Regardless, this isn’t the obstacle to getting help to American families. Republicans are the obstacle to this. Democratic and GOP leaders disagree on much bigger fundamentals: whether to include badly needed aid to state governments and direct payments to all individuals.
The Senate GOP leadership opposes those things right now. The idea that it’s somehow disqualifying in an OMB chief to support the widely held Democratic desire for undocumented immigrants to be included is silly. This would disqualify most mainstream Democrats.
Worse, this contains hints as to where Trumpism will be taken by its most ardent 2024-eyeing champions.
What’s next for Trumpism
On Fox News, Cotton also attacked Yellen by claiming that she presided over a “low-growth, stagnant economy that didn’t create the kind of jobs and wages that working class Americans need.”
Yellen was chair of the Federal Reserve during the Barack Obama presidency, which did see a grueling recovery after the Great Recession. Let’s put aside the fact that the Trump economy was almost entirely a continuation of trends inherited from Obama until Trump wrecked it by failing catastrophically on coronavirus.
As Paul Krugman points out, the Obama recovery cited by Cotton was harder than it needed to be in part because of austerity imposed by Republican senators who were actively trying to hurt the country to cripple the Obama presidency.
And during those years Yellen largely got it right by prioritizing fiscal policy to combat the recession and unemployment over worrying about inflation. That’s why many economists see Yellen as a pro-worker choice: While she hasn’t been perfect in those priorities, she’s widely seen as trying to get that balance right in a way that emphasizes benefits to workers.
This is something that self-styled pro-worker conservative populists like Hawley and Cotton should support. But here’s Hawley spouting utter gibberish about how Yellen will sell out American workers on manufactured culture-war grounds:
Others have made short work of this (see Paul Waldman and Jonathan Chait). But I’d like to suggest something else: We could have an actual debate about whether the conservative populism championed by Hawley and Cotton and others of their ilk might find genuine crossover with Biden’s priorities.
Conservative populists, driven by nationalism, support things like industrial policy to build up American manufacturing in the face of the China challenge. Biden has offered his own version of industrial policy, including using federal procurement to stimulate demand for U.S. manufactured goods, investments in technological development, and building medical stockpiles to reduce dependence on China and on vulnerable global supply chains amid emergencies.

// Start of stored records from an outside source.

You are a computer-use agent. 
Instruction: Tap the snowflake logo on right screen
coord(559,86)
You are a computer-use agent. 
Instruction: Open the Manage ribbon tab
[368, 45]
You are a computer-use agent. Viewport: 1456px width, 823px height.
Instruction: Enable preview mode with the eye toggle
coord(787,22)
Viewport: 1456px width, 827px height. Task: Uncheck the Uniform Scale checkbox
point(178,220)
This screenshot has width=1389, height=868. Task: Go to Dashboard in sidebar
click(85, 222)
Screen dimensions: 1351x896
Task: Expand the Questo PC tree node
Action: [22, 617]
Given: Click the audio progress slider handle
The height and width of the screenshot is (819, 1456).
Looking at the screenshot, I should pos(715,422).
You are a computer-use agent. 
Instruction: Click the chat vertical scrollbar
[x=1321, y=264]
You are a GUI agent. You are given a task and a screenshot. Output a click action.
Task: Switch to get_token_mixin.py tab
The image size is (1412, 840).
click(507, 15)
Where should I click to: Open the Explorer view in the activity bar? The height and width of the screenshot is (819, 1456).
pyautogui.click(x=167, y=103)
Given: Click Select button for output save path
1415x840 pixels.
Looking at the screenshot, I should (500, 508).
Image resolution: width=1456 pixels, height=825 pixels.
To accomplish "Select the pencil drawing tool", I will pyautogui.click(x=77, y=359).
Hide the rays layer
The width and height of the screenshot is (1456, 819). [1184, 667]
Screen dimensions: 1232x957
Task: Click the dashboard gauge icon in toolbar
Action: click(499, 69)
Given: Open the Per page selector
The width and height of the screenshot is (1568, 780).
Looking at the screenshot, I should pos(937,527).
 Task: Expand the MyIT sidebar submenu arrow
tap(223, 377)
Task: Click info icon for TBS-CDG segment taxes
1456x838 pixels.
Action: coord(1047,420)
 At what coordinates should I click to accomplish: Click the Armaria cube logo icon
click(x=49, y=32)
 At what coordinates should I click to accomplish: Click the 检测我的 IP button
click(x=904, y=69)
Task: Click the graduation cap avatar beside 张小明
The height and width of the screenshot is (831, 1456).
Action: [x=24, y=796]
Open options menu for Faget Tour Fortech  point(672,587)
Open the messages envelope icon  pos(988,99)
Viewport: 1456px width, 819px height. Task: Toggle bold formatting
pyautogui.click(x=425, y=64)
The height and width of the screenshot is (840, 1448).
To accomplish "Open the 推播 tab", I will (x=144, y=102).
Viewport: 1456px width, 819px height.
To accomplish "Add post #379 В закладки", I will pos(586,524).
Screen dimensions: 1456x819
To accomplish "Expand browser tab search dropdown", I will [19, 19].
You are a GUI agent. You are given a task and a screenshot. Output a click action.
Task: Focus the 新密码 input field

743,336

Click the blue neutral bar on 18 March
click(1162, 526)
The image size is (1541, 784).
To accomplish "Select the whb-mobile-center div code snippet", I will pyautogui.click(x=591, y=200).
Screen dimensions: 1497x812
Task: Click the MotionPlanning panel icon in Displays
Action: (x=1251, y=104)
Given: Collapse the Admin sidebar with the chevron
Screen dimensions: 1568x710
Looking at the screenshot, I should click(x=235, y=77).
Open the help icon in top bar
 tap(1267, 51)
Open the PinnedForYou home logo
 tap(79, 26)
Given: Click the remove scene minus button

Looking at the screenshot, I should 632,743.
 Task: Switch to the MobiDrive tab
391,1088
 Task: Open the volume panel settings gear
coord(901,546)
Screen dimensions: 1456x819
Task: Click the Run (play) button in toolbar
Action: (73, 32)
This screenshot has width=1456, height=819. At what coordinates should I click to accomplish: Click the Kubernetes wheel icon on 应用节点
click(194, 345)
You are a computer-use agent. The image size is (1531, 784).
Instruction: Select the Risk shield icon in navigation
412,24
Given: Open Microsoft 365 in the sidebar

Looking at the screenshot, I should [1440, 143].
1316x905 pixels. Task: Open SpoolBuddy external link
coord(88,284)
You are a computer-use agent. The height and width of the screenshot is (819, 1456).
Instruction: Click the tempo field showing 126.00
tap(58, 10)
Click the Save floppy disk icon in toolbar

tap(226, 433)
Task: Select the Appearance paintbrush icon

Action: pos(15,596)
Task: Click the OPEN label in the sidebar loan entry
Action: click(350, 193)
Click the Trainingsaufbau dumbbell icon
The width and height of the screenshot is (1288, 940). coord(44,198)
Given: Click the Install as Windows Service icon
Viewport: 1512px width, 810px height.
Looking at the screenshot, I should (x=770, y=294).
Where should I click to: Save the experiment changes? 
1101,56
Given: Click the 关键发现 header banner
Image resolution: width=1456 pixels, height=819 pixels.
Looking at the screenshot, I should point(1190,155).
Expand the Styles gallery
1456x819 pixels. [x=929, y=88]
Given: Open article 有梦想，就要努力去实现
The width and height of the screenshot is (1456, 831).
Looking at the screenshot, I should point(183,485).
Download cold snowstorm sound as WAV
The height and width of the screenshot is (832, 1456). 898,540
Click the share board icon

No, the overlap isn’t perfect — Biden’s ideas lean more toward investing in clean energy than conservatives might like, and he will seek forms of international cooperation that anti-globalists such as Hawley and Cotton won’t stomach — but there’s potential for fruitful debate here. Biden is now signaling that he may try to build consensus with conservative populists around the idea that competition with China can create common ground for agreement on such industrial policies.
But it seems likely that conservative populists’ main champions — focused on 2024 — will be more preoccupied with feeding Trumpist impulses by playing to the GOP primary bleachers with crude, bad faith nonsense. That will make such debates far less likely. It’s too bad.